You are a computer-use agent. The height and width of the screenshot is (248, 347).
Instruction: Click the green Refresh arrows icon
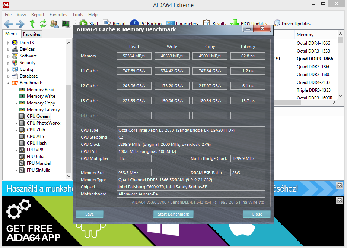(43, 24)
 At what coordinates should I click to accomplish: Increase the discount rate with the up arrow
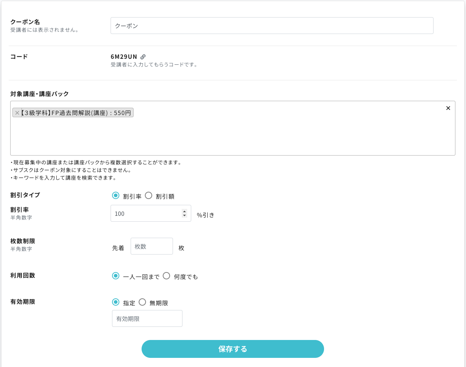point(184,211)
——————
WHAT YOU SHOULD DO:
Once the pictures are removed, return the entries exactly as they stand.

RESULT OF THE EXERCISE:
You are a computer-use agent. The height and width of the screenshot is (248, 347).
Instruction: Click the green Refresh arrows icon
(43, 24)
 At what coordinates should I click to accomplish: Increase the discount rate with the up arrow
point(184,211)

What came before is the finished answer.